## Goal 1:
Answer these questions using the biography of William Alfred Fowler:
(a) In what year did Fowler win the Nobel Prize in Physics, and who shared it with him?
(b) To which town did Fowler's family move when he was two years old?
(c) In which journal did the 1957 paper "Synthesis of the Elements in Stars" appear?

## Text:

William Alfred "Willy" Fowler (August 9, 1911 – March 14, 1995) was an American nuclear physicist, later astrophysicist, who, with Subrahmanyan Chandrasekhar won the 1983 Nobel Prize in Physics.

Biography[edit]

Born in Pittsburgh, Pennsylvania, Fowler moved with his family to Lima, Ohio, a steam railroad town, at the age of two. He graduated from the Ohio State University, where he was a member of the Tau Kappa Epsilon fraternity, and received a Ph.D. in nuclear physics at the California Institute of Technology. Although an experimental nuclear physicist, Fowler's most famous paper was "Synthesis of the Elements in Stars", coauthored with Cambridge cosmologist Fred Hoyle and in collaboration with two young Cambridge astronomers, E. Margaret Burbidge and Geoffrey Burbidge. That 1957 paper in Reviews of Modern Physics[1] categorized most nuclear processes for origin of all but the lightest chemical elements in stars. It is widely known as the B2FH paper.

## Goal 2:
Recast the portion of the entries that opens with the line containing "coordinates (1658, 971)." and closes with the line containing "Export log history" as a numbered list, leaving out blank lines.

(Entries listed in a dataset)
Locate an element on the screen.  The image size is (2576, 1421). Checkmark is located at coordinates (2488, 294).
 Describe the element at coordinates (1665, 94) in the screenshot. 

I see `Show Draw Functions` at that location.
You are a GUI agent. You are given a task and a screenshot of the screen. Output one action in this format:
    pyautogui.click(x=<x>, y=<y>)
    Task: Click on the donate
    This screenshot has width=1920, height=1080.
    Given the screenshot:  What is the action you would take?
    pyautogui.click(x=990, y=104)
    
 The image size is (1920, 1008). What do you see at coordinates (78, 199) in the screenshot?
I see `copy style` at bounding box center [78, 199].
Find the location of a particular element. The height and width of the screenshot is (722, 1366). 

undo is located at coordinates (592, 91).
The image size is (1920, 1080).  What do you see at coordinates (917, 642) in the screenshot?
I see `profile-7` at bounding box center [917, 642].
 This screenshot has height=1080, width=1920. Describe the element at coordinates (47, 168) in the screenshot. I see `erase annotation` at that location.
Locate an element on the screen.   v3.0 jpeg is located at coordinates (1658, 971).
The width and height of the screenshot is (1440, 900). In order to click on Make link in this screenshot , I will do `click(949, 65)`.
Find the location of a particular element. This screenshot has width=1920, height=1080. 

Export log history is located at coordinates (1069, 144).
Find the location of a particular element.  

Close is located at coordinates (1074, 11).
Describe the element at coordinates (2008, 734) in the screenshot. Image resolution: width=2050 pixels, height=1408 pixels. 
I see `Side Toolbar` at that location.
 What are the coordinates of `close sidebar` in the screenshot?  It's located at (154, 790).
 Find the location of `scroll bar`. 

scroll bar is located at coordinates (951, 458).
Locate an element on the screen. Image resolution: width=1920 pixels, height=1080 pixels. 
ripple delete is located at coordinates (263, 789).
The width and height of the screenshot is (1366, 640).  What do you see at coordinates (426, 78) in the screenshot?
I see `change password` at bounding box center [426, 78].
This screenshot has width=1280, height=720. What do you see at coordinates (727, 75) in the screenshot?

## Full answer 1:
(a) 1983, with Subrahmanyan Chandrasekhar.
(b) Lima, Ohio.
(c) Reviews of Modern Physics.

## Full answer 2:
1. Locate an element on the screen.   v3.0 jpeg is located at coordinates (1658, 971).
2. The width and height of the screenshot is (1440, 900). In order to click on Make link in this screenshot , I will do `click(949, 65)`.
3. Find the location of a particular element. This screenshot has width=1920, height=1080. 
4. Export log history is located at coordinates (1069, 144).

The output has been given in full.